Hey guys, sorry for all the confusion i created. After deducting liability, health, tax, dues, and so on. I made a profit of $636.11 on a $2340.00 job. I knew all about the deducts when i originally posted, just wasn't thinking.

Tim


----------



## plainpainter

Tim, up here in Mass - Mexicans make better money under the table! Hopefully that's over the table money you are paying - otherwise, it will be considered 'profit' as well on the books, of which you will have to pay taxes - and further reducing your profits. No offense - but you ain't making any money. Even if you were making $636.11 off of two guys for a weeks work. Summer exterior work is only about 7 months. At best your guys would bring into the company 19 grand - and that money would get blown on equipment, trucks, truck repairs. Not to mention at your prices - even if you decided to work on the jobs - you couldn't charge the customer more of a salary than $12/hr - you as the owner have to live on the 'profits' and it doesn't look like you make better than 40-50 grand for having multiple crews - which is absolutely ridiculous.


----------



## timhag

plainpainter, i pulled in 52 grand last year and will be above that this year...THERE HAS TO BE SOMETHING I AM MISSING OR NOT TELLING. As of October i am well over 100 grand gross still running 2 jobs with another starting tomorrow. No offense- I am making making money and have the books to show that i am. WHAT AM I MISSING?
Tim


----------



## NuView Painting

timhag said:


> plainpainter, i pulled in 52 grand last year and will be above that this year...THERE HAS TO BE SOMETHING I AM MISSING OR NOT TELLING. As of October i am well over 100 grand gross still running 2 jobs with another starting tomorrow. No offense- I am making making money and have the books to show that i am. WHAT AM I MISSING?
> Tim


your missing that in reality their "THE OTHER PAINTERS HERE" not that far off from us at all... I pulled in 57 grand this year.. with the help of part timers.. no i know thats not alot ..obviously thats why where here to see what we can do to help us grown our business and make it better....you have to remember the they might be pulling in 150 -200 grand but they also have 15-20 people they employ so their not that far from our salaries..considering the economy in their area..what some of these people here i guess dont understand if we charge high...we dont get work...oh by the way if any of your painting contractors are hiring let me know...i'll come work by the hour for you for what they are paying top hands in your area and grind you so hard that you will have to let me go cause you wont have enuff work to keep me busy!!!


----------



## timhag

NuView Painting- 57 grand to me, seems to be pretty good. I am very content on what i make and what i am doing to thrive, not survive. I will continue to keep doing what i am doing and maybe one day i will have 15 to 20 guys working for me. Maybe one day i will make that 150-200 grand. If not,,,,It is what it is. I know that my schedule will keep me working well into the summer and from that, i will continue to grow and thrive. I am competitive in the bidding battlefield in my area and will continue to be competitive. Thanks Tim


----------



## ProWallGuy

Timhag, or NuView, do either of you guys have a Home Depot in the area that sells installation services, such as roofing, kitchen remodels, doors/windows, etc?


----------



## timhag

ProWallGuy, yes there are several in the area why?


----------



## Wolverine

I kind of have a problem when I hear people complain about how 'bad' it is in their area. Do people really think that things work that much differently in other parts of the country? 

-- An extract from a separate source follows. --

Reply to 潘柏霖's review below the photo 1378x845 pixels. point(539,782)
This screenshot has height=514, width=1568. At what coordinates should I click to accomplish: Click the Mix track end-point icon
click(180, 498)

We sell our paint worldwide. Whether you are selling in Slovakia, Portugal, North Carolina, Louisiana, Maine, Canada, or California, it's all about people selling to people. No one has it any worse than anyone else. There are 'brothers in law' , 'uncles' , and 'friend's rooster's uncles nephews brother' in every state and country. 

So, if you're feeling that way... just pull up your pants, quit feeling sorry for yourself, and get to work. We're businessmen here! We don't have easy jobs and that is why everyone in the world is not doing what we do. If we wanted an easier life, we'd be workin' for a paycheck instead of building a future!


----------



## timhag

No complaints here.


----------



## NuView Painting

Wolverine said:


> I kind of have a problem when I hear people complain about how 'bad' it is in their area. Do people really think that things work that much differently in other parts of the country?
> 
> We sell our paint worldwide. Whether you are selling in Slovakia, Portugal, North Carolina, Louisiana, Maine, Canada, or California, it's all about people selling to people. No one has it any worse than anyone else. There are 'brothers in law' , 'uncles' , and 'friend's rooster's uncles nephews brother' in every state and country.
> 
> So, if you're feeling that way... just pull up your pants, quit feeling sorry for yourself, and get to work. We're businessmen here! We don't have easy jobs and that is why everyone in the world is not doing what we do. If we wanted an easier life, we'd be workin' for a paycheck instead of building a future!


you right I apologize ...for the dumb  I said just gets depressing sometimes but it always seems to work its way out some how. sorry peeps,, but thanks for the fed back


----------



## timhag

NuView- Your still  in my books.


----------



## Tmrrptr

Although I agree with the pep talk by the Dude, I must disagree, insofar as "no one has it any worse than anyone else."
Although there may be a tax or fee at every turn, we, here in the estados unidos have far greater opportunity than any place I am aware of.
As independent businessmen, it serves no purpose to complain.
Far better to seek alternatives, both in application of skills, and, the venue where those efforts may be applied.
r


----------



## ProWallGuy

timhag said:


> ProWallGuy, yes there are several in the area why?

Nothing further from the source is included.